Cubist Pharmaceuticals, Inc. (NASDAQ: CBST) and Optimer Pharmaceuticals, Inc. (NASDAQ: OPTR) today announced that they have signed a merger agreement under which Cubist will acquire all of the outstanding shares of Optimer common stock for $10.75 per share in cash, or approximately $535 million on a fully diluted basis. In addition to the upfront cash payment, each stockholder of Optimer will receive a Contingent Value Right (CVR), which is expected to be publicly traded, entitling the holder to receive an additional one-time cash payment of up to $5.00 for each share they own if certain net sales of DIFICID®(fidaxomicin) are achieved, or a total transaction value of up to $801 million on a fully diluted basis. The transaction has been approved by the Boards of Directors of both companies. Cubist will host a conference call and webcast today at 6:00 p.m. ET (details below).

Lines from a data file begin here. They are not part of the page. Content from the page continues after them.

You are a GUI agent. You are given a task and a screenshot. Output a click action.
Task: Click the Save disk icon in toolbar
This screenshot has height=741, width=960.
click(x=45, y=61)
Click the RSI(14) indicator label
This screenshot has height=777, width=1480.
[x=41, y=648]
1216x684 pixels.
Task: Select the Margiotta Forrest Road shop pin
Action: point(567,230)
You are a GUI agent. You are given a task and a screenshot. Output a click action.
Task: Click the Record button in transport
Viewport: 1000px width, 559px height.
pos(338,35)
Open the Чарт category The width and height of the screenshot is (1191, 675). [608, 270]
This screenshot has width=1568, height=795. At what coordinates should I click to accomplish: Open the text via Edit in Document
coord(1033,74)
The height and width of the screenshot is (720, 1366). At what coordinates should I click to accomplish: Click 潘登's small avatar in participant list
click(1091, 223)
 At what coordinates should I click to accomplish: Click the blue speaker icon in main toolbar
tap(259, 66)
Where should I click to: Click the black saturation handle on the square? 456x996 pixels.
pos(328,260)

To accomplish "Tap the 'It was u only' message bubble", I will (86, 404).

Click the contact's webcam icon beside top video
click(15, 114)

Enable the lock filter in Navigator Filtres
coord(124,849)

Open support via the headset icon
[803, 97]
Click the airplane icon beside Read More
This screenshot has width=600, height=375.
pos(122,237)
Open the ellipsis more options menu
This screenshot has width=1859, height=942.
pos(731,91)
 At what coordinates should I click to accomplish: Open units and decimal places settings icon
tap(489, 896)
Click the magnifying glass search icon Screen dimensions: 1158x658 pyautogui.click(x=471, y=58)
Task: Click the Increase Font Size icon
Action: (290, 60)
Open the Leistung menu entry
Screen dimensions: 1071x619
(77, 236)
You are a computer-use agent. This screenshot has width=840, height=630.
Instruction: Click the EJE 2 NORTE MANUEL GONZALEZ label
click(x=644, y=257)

Optimer received U.S. Food and Drug Administration approval in May 2011 for DIFICID, the first antibacterial drug approved in more than 25 years to treat Clostridium difficile-associated diarrhea (CDAD) in adults 18 years of age or older. In two large Phase 3 clinical studies, DIFICID 200 mg twice daily was non-inferior to oral vancomycin 125 mg four times daily in clinical response at the end of 10 days of treatment, and was superior to vancomycin in sustained clinical response through 25 days beyond the end of treatment. The CDAD market is large, with over 700,000 cases annually in the U.S. alone and a high recurrence rate at 20-30%. Hospital stays related to CDAD increased four-fold from 1993 to 2009 and, according to the U.S. Centers for Disease Control and Prevention, the disease is estimated to be responsible for approximately 14,000 deaths per year in the U.S.

DIFICID was launched in the U.S. in July 2011. In April 2011, Cubist and Optimer entered into a two-year agreement under which Cubist has been co-promoting DIFICID to physicians, hospitals, and other healthcare institutions in the U.S. Concurrently with the merger agreement, the companies have agreed to extend the co-promotion agreement for up to one year.